Fragment:
Geldstroom 2 zal dan afnemen tot zijn oude waarde en geldstroom 5 (tegen hanger produkt stroom) toenemen.
Geldstromen deel 2
De conclusie van deel 1 is de klassieke wet in de economie: Sparen = Investeren. Maar klopt dit ook ?
-
Allereerst wat stellen de stromen 5 en 6 voor ?.
- Stroom 6 is de geld stroom (cash stroom) van de bedrijven naar de mensen in de vorm van lonen.
- Stroom 5 is de geld stroom (cash stroom) van de mensen naar de bedrijven voor, als betaling van hun aankopen
Normaal zouden deze in evenwicht zijn. Gedurende de tijdelijke periode van de bouw van een nieuw bedrijf is dat niet zo en is stroom 5 kleiner. De mensen hebben meer cash geld omdat ze minder consumeren.
Dit was 50 jaar geleden zo. Tegenwoordig vinden er veel minder cash betalingen plaats en gebeurd alles via de bank. Ieder bedrijf en ieder prive persoon heeft een rekening bij een bank.
Tussen deze rekeningen vinden nu de transacties plaats. In feite gebeuren deze transacties intern bij en tussen de banken onderling. Het is de geldstroom 20.
- In het voorbeeld is er van uitgegaan dat ten gevolge van de productie vermindering er geen aanpassing is van de prijs. Het gevolg kan zijn dat de gehele investering wordt betaald door de mensen in de vorm van obligaties.
Het kan ook zijn dat de investering betaald wordt via een lening bij de bank.
Het kan ook zijn dat de prijzen tengevolge van een verminderde produktie wel om hoog gaan.
Het gevolg is dan dat de bedrijven in dezelfde branch tijdelijk winst maken
- In het voorbeeld is er van uitgegaan dat na afloop van het project de produktie en de prijs van het produkt het zelfde is. Het gevolg is dat de geldstromen 5 en 6 precies weer in evenwicht zijn.
Dit hoeft echter niet. Het nieuwe produkt kan beter zijn en de vraag naar het produkt kan toenemen.
Nu kunnen er twee dingen gebeuren:
- Als er direct bij de verbouwing er mee rekening gehouden is dat met dezelfde mensen er meer geproduceerd kan worden dan neemt de winst toe en kan de lening worden afgelost.

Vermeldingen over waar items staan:
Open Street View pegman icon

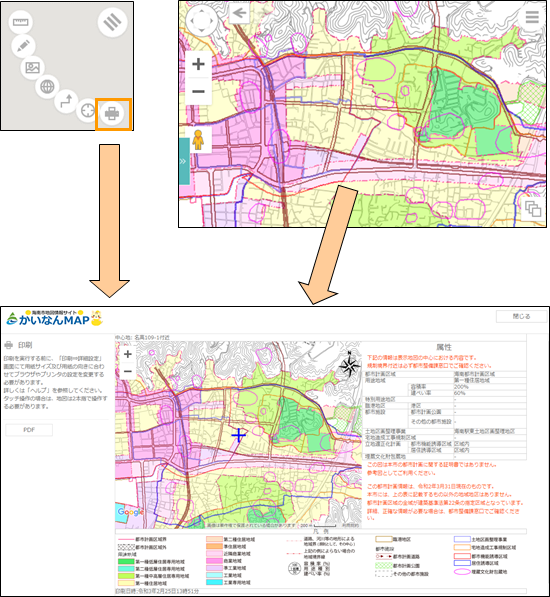click(x=198, y=140)
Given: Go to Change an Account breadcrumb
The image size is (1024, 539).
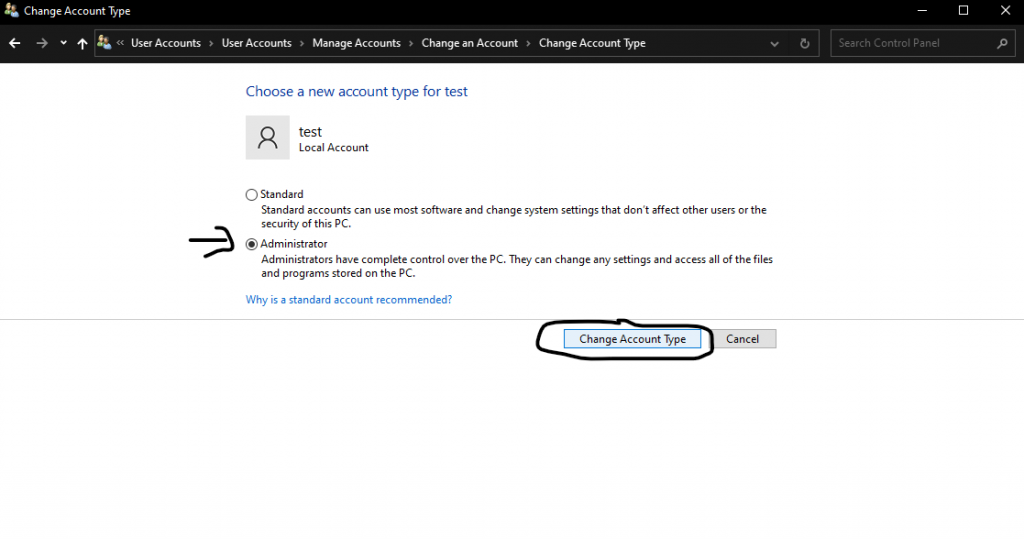Looking at the screenshot, I should pos(470,43).
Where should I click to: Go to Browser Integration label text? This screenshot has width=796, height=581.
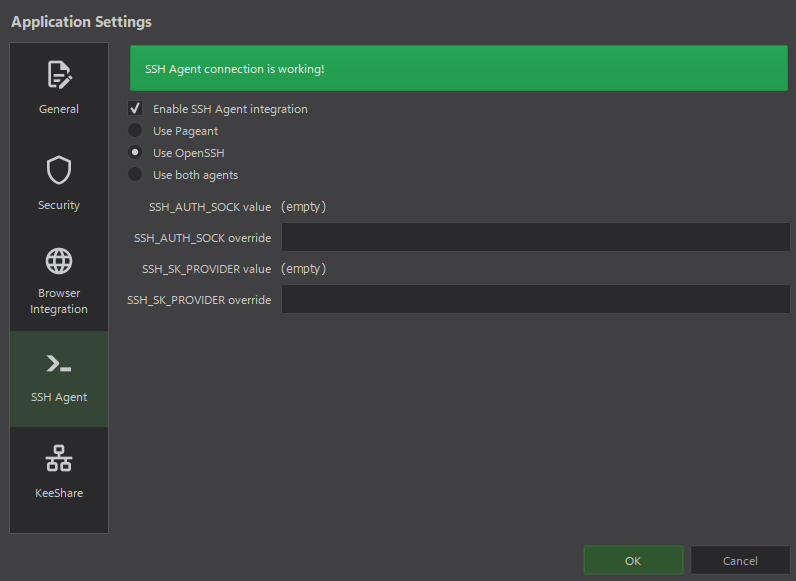pyautogui.click(x=59, y=301)
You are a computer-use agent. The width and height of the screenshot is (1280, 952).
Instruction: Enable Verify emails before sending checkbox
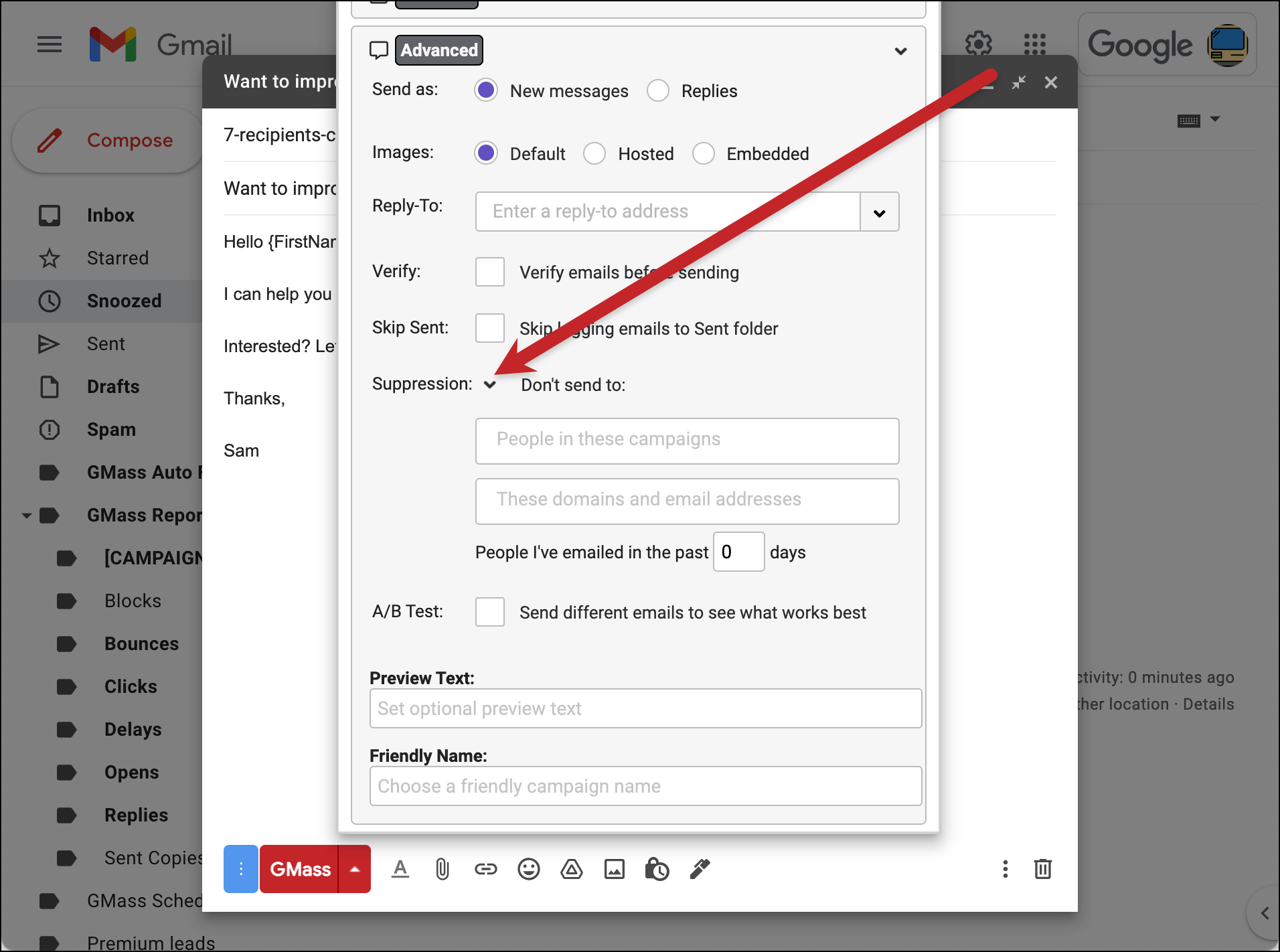(490, 272)
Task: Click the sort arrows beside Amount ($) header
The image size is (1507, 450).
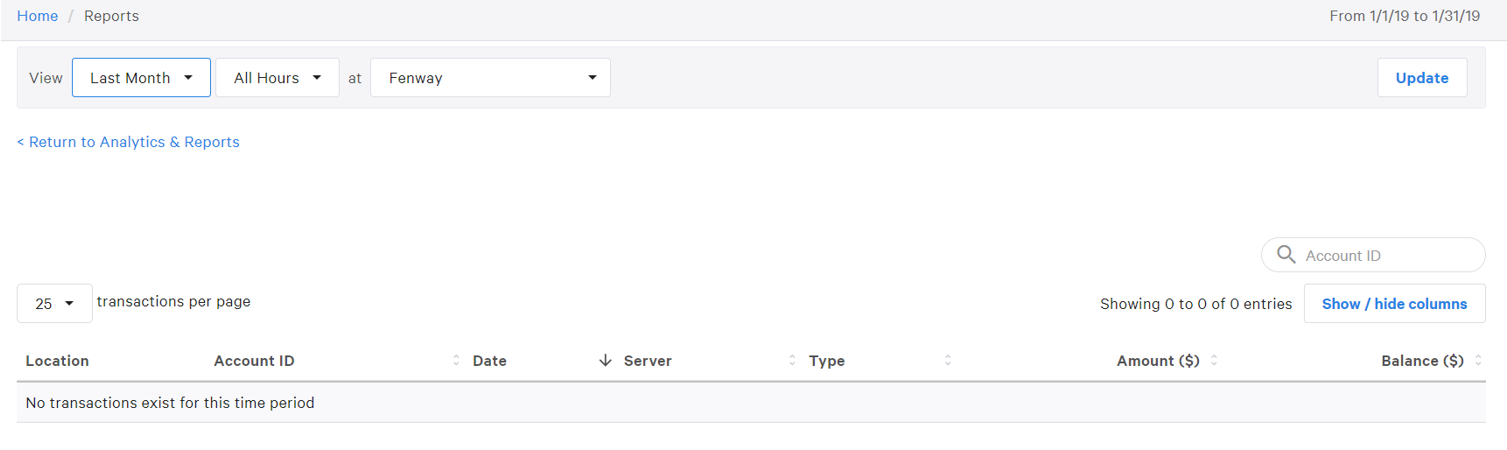Action: (x=1214, y=361)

De opgave: Schrijf het fragment over geldstromen verder, aansluitend op de laatste zin. De gegevens houden geen verband met het fragment.

Uitwerking opgave:
- Er komt minder vraag bij de concurentie. Als de loonkosten gelijk blijven dan leiden die een verlies.
Er heeft dan een overdracht van kapitaal plaats binnen het proces: Industriele produktie.
- Het kan ook zijn dat de vraag naar de nieuwe produkten verminderd.
De oplossing is dan opnieuw geld lenen of de produktie verkleinen en mensen ontslaan. Het wordt dan een probleem voor de overheid die deels werkeloosheid uitkering moet betalen en deels via subsidie moet proberen om nieuwe bedrijven te stimuleren.
- Het kan ook gebeuren dat het bedrijf failliet gaat.
Het probleem ligt dan vooral bij de banken want zij zijn hun geld kwijt, zij zijn de verliezers.
- Normaal wat de banken doen, om zich tegen dit verlies in te dekken, bereken zij een jaarlijkse rente door naar de klant.
De opgelopen rente via deze inkomsten bij de bank is geen winst maar een potje om de de mogelijke verliezen (oa bij faillissement) te betalen.
De hoogte van deze rente hangt af van de kans dat het bedrijf failliet gaat. Dit is het risico van de bank. Daarbij is het voor een bank veel beter om aan veel bedrijven kleine bedragen te lenen dan aan een bedrijf een groot bedrag.
- De banken kunnen deze leningen ook doorverkopen. Dit is gevaarlijk voor diegene die dit kopen.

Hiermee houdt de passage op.